Given text:
+ + + + + + +
My Father who art in heaven —
Truly, hallowed and holy is your name.
As I begin to write my yearly psalm of thanksgiving, this my 12th or 13th year, I’m wrestling with where to start, what to say, how to even approach you.
Not that I’m not thankful, because I am. But I don’t want this to be rote and same — or worse, clever for cleverness sake. After 12 or 13 years, I struggle to be fresh. I struggle to be present, to not just phone it in.
Your holiness, your hallowedness, demands that I be real before you.
So, I will begin with your mercy, for that is what I am above all most thankful for. I once made a bracelet with alphabet letter beads that spelled out MERCY. It broke and when I restrung it, I misspelled it “MECRY.” However, once I noticed it, I realized it wasn’t all that inaccurate. I wrote about it after it happened, saying, “After all, mercy is something that ‘me’ cries for — ‘Don’t give me what I deserve, but please give me mercy instead.’”
So, thank you, Lord, that when I cry for mercy you give it in abundance.
+ + + + + + +
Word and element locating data
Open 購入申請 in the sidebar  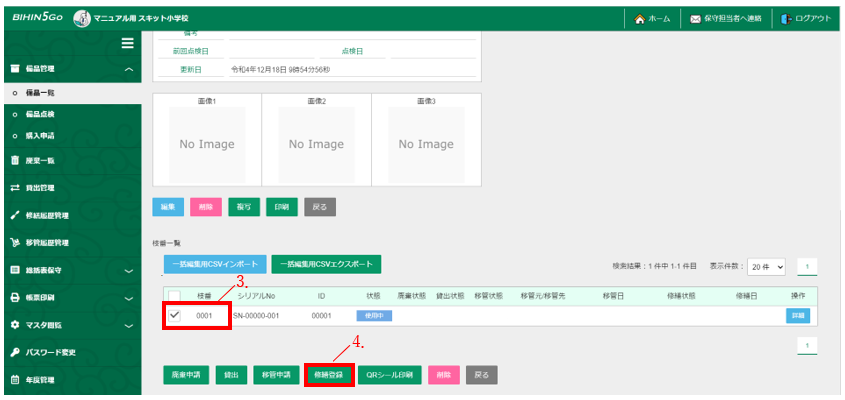pyautogui.click(x=40, y=136)
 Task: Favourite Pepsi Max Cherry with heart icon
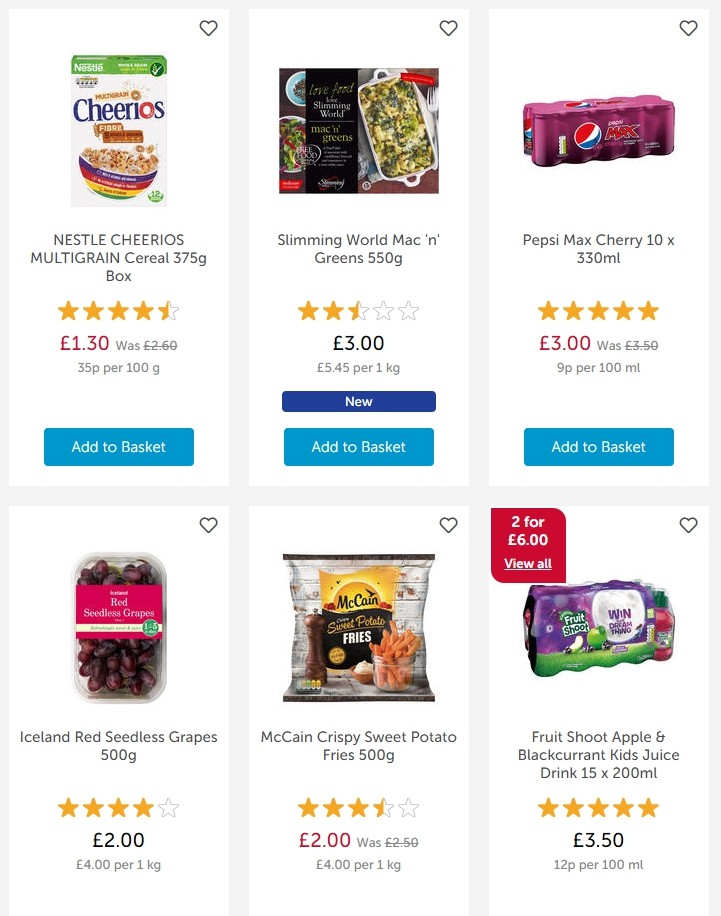pyautogui.click(x=688, y=28)
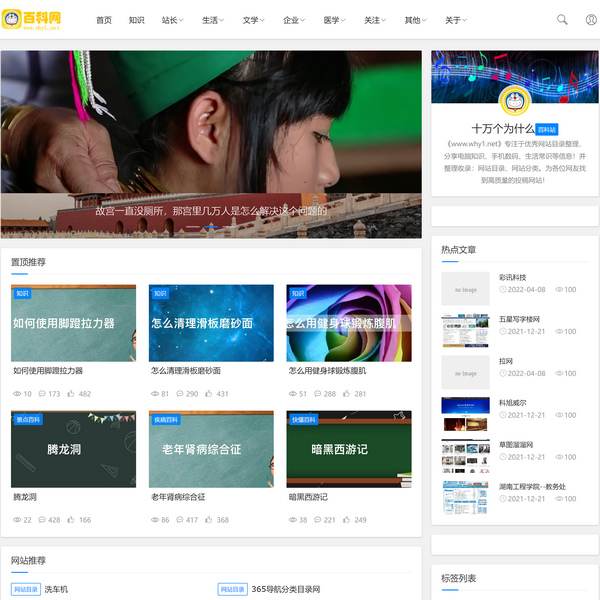Open the 365导航分类目录网 link
The height and width of the screenshot is (600, 600).
click(x=285, y=589)
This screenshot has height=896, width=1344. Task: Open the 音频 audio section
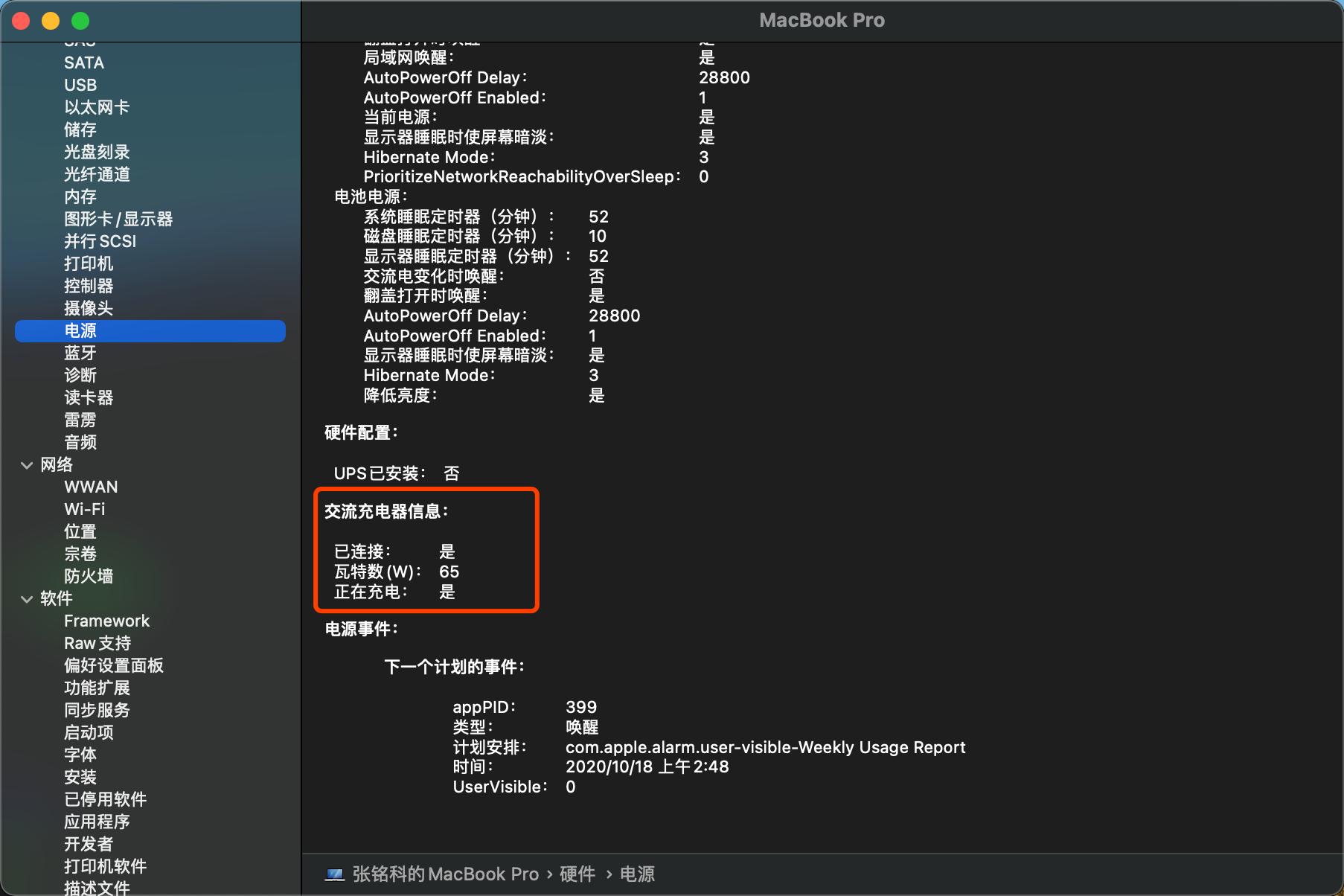click(x=80, y=442)
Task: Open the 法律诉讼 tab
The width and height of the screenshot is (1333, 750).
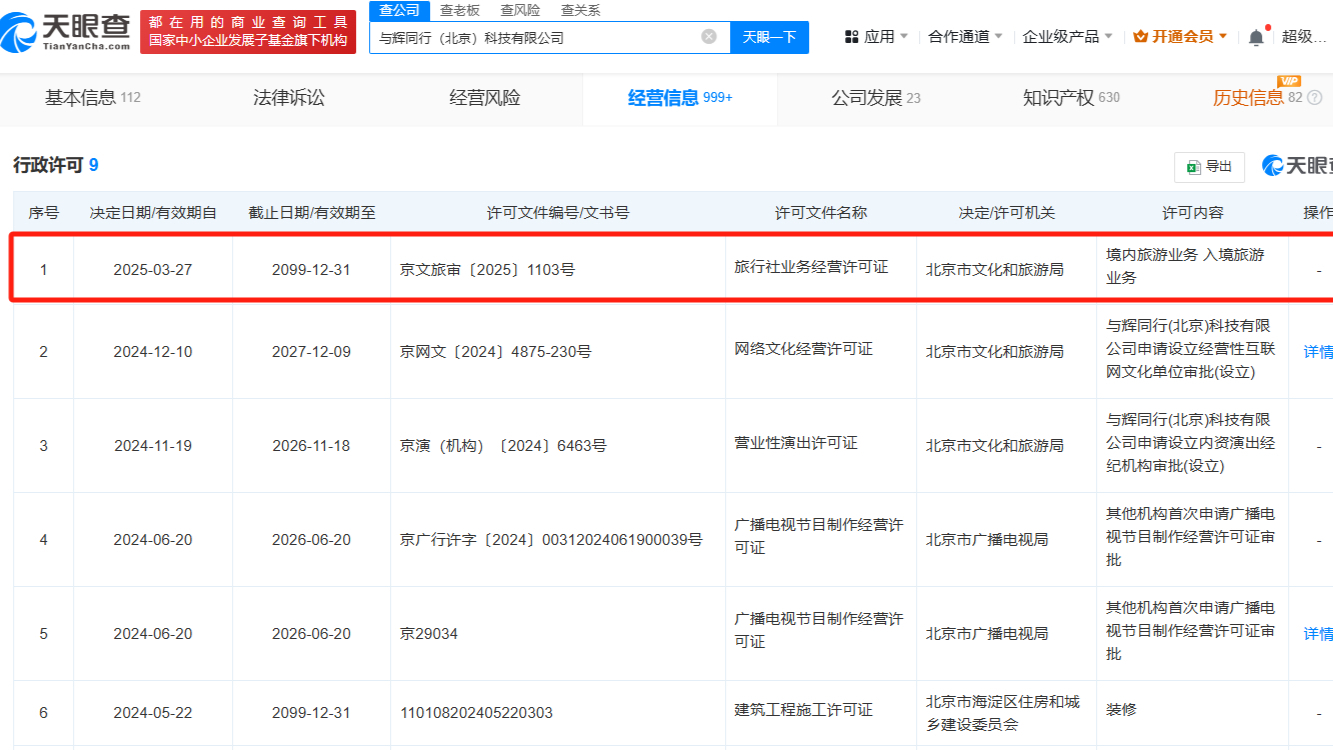Action: point(289,98)
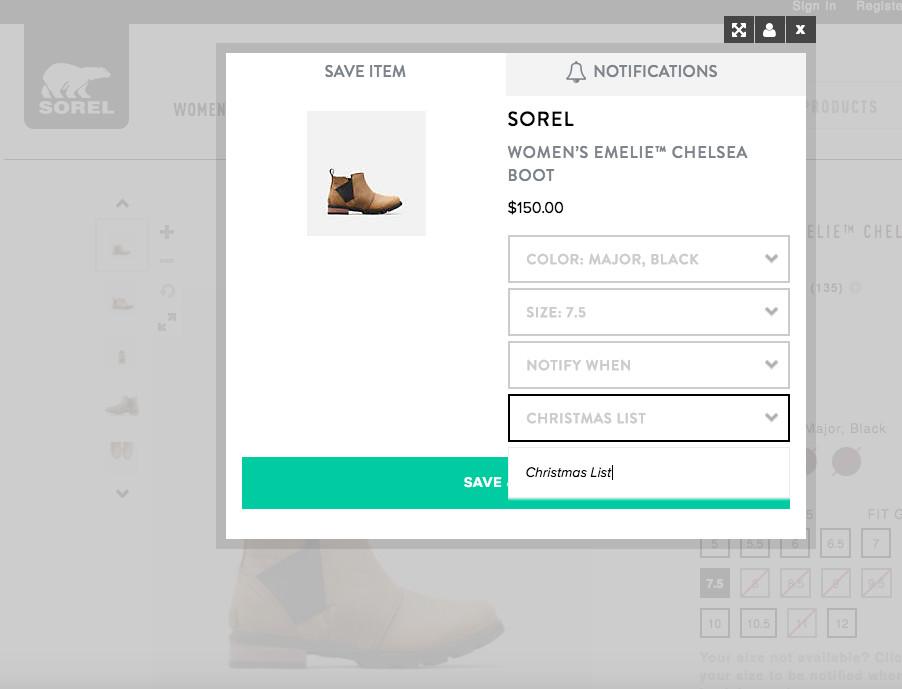Viewport: 902px width, 689px height.
Task: Click the notifications bell icon
Action: pos(576,72)
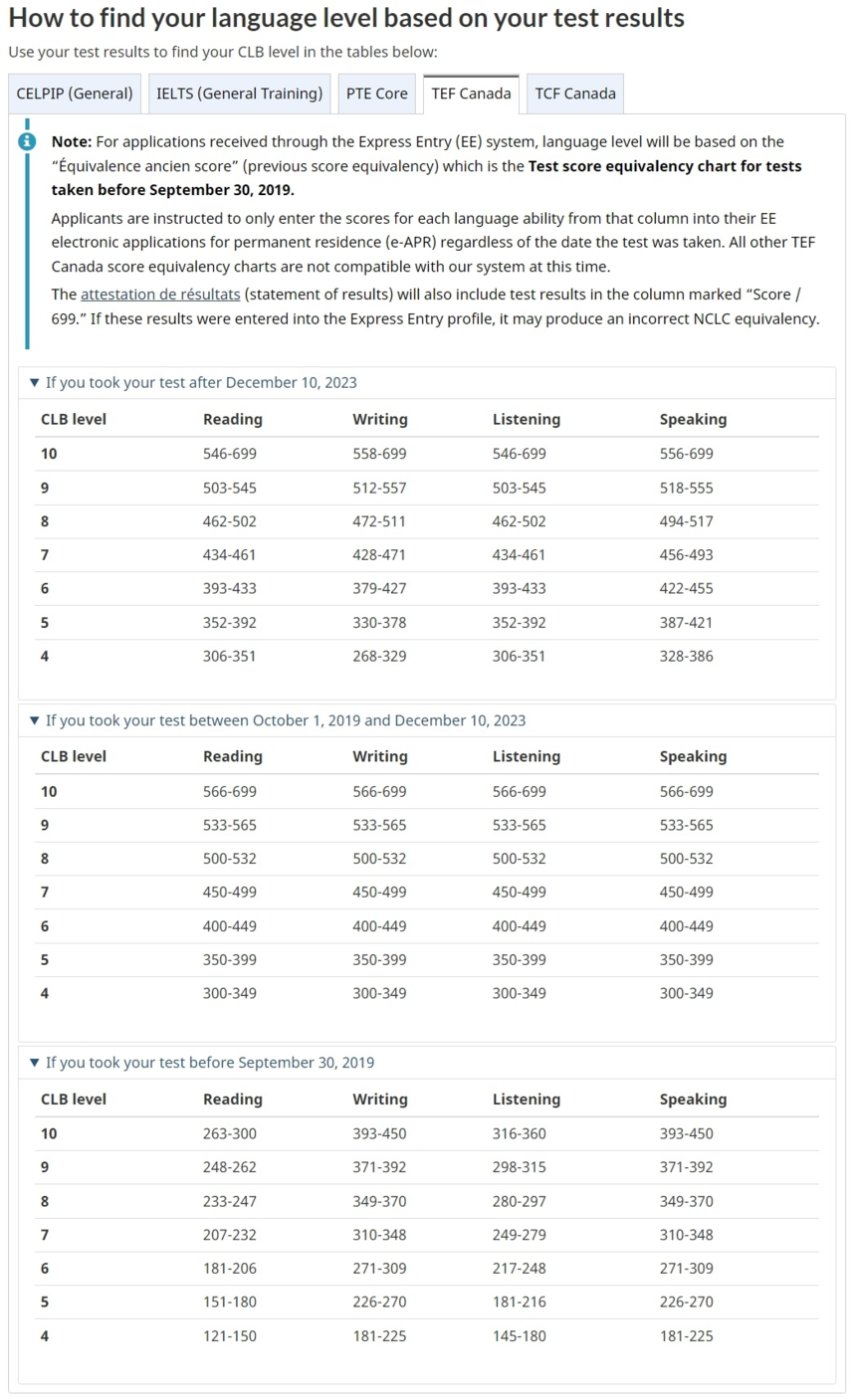Click the Listening score cell '316-360'
This screenshot has width=856, height=1400.
[x=519, y=1133]
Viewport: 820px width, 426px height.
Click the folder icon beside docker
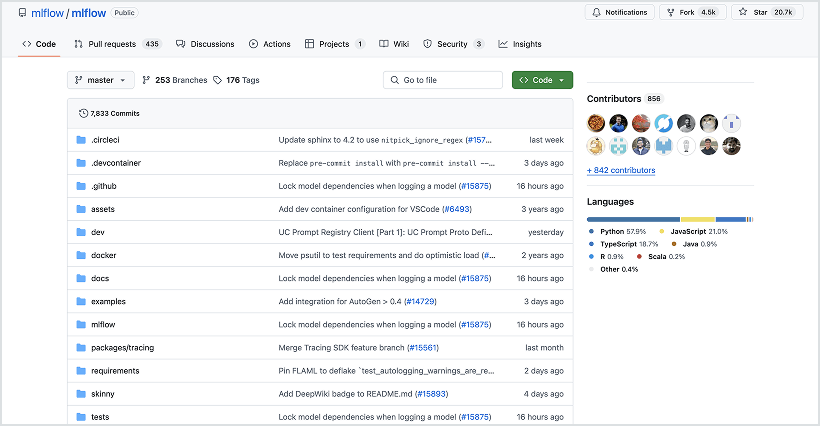(x=81, y=255)
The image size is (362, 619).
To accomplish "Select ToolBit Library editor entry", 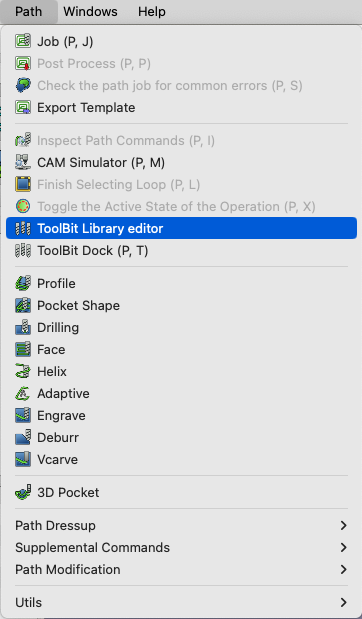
+ + + + + + +
Given problem 1:
In the psalm of thanksgiving, how was MERCY misspelled when the bracelet was restrung?
Given problem 2:
Reproduce word for word the part of the listing that opens with the line containing "Task: Favourite Pepsi" and closes with the end of the listing, leaving out the pictures.
The psalm of thanksgiving and the listing have no connection to each other.

Written response 1:
It was misspelled "MECRY."

Written response 2:
 Task: Favourite Pepsi Max Cherry with heart icon
pyautogui.click(x=688, y=28)
Open the 365导航分类目录网 link
The height and width of the screenshot is (600, 600).
click(x=285, y=589)
This screenshot has height=896, width=1344. Task: Open the 音频 audio section
click(x=80, y=442)
Task: Open the 法律诉讼 tab
The width and height of the screenshot is (1333, 750).
Action: point(289,98)
Viewport: 902px width, 689px height.
Task: Click the notifications bell icon
Action: pos(576,72)
Click the Listening score cell '316-360'
This screenshot has width=856, height=1400.
[x=519, y=1133]
Viewport: 820px width, 426px height.
Click the folder icon beside docker
(x=81, y=255)
The image size is (362, 619).
To accomplish "Select ToolBit Library editor entry", 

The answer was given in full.